The Atlanta BeltLine, Inc. board approved a revised budget for the 2017 fiscal year that includes plans to issue three series of bonds, including $40 million for capital projects, $20 million for debt repayment, $7.5 million for affordable housing and $2.5 million for economic development.
The revised projected budget for fiscal year 2017 is $69.6 million. Of that, the largest amount – $26.6 million – will be spent on parks and trails. ABI plans to spend $24.7 million on real estate asset management and $7.1 million on transit and transportation. The next largest expenditure is for salaries and benefits, coming in at $5.8 million.
The revised 2017 budget also increases funding for affordable housing to $2.2 million. That money is separate from the $7.5 million from bond money that will be spent over the next few years.
The board approved the budget in a special called meeting Wednesday morning. The budget will now go to Invest Atlanta for final approval.
The decision to revise the budget and issue new bonds came after recently revised numbers showed the tax allocation district, or TAD, revenue projections for fiscal year 2017 increased from $27.5 million to $31.2 million, Marshall Norwood, chief financial officer for ABI, told the board.
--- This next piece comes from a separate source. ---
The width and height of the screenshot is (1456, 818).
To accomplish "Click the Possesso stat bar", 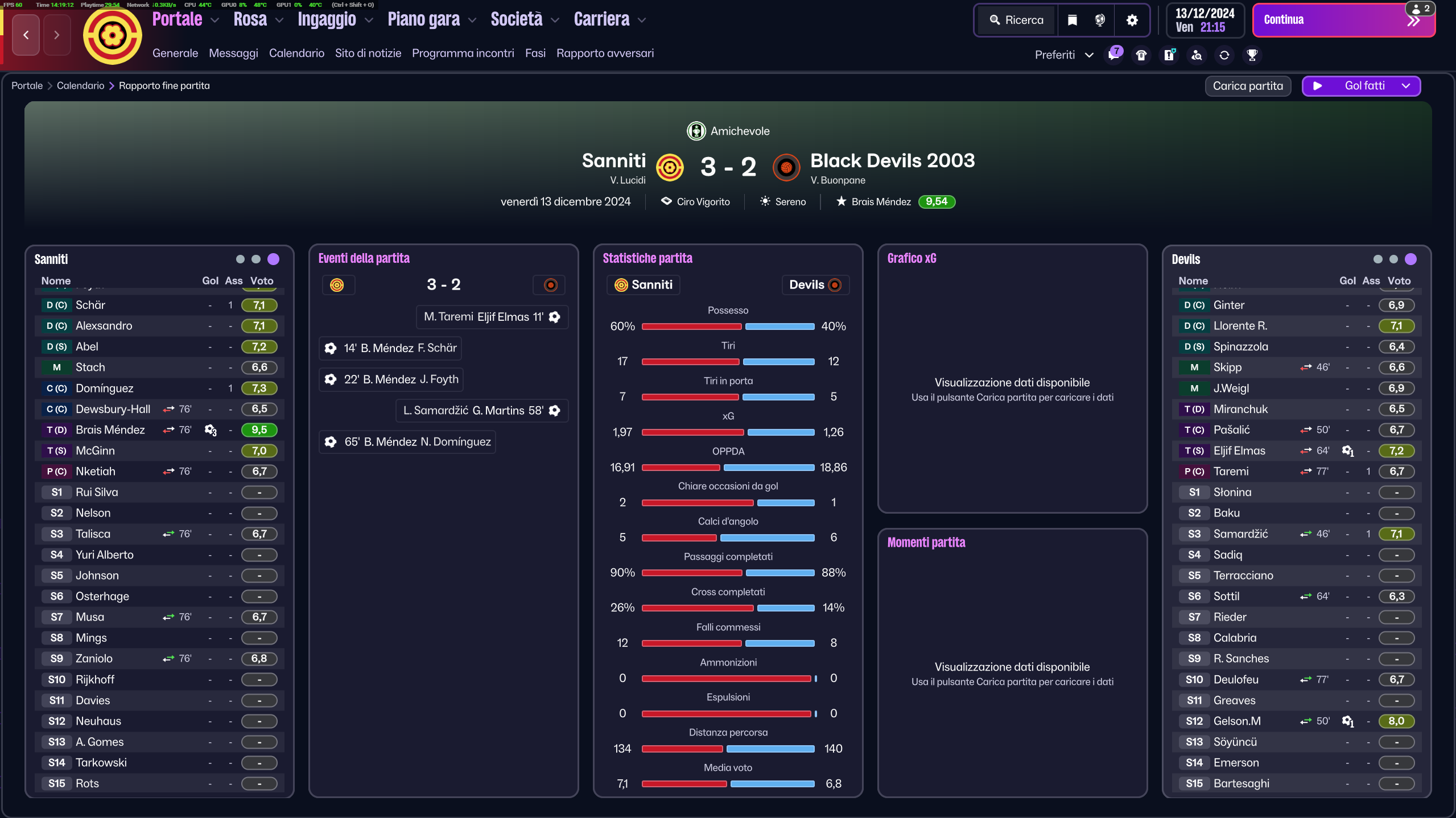I will click(x=728, y=327).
At the end of the meeting, Ernestine Garey, who is the chief operating officer of Invest Atlanta as well as a ABI board member, told board members she thought ABI had done a great job of putting together the revised budget. They had worked closely with Invest Atlanta during the process, she noted.
This is the first time ABI has issued new bonds since 2008-09. After the meeting, Norwood said the ABI took several things into consideration in deciding to issue the bonds. The primary consideration was the recent increased projections in TAD revenue and the strong market environment. The fact that interest rates are low but expected to increase soon was also a consideration. The recently resolved dispute with Atlanta Public Schools was also a factor, he said.
Earlier this year, ABI resolved a multi-year dispute with Atlanta Public Schools, reducing the amount of money ABI will pay the school system.
The bonds issued will essentially be divided into three series, Norwood told board members.
The first series is essentially a refunding or refinancing to take advantage for lower interest rates and would not result in any “new money” available to spend. The second series will be $20 million to cover outstanding loans, of which $9 million will go to the city of Atlanta and $10 million will go to the Atlanta Public Schools.
The third series will result in $50 million in “new money” that ABI will have available to spend over the next 3 to 4 years. The additional bonds will increase ABI’s debt service. However, Norwood told the board that TAD revenue has increased recently and is projected to continue a 3 percent growth over the next few years.
Norwood said he feels comfortable with the debt load ABI is assuming, but acknowledged it is harder to predict how safe the debt load will be three or four years in the future.
“For FY 17, I think it is strong,” he said. “I think the challenge is projecting out. In the short term, that’s a space where you can feel more comfortable… I think the further out you get – it’s like trying to predict Nasdaq.”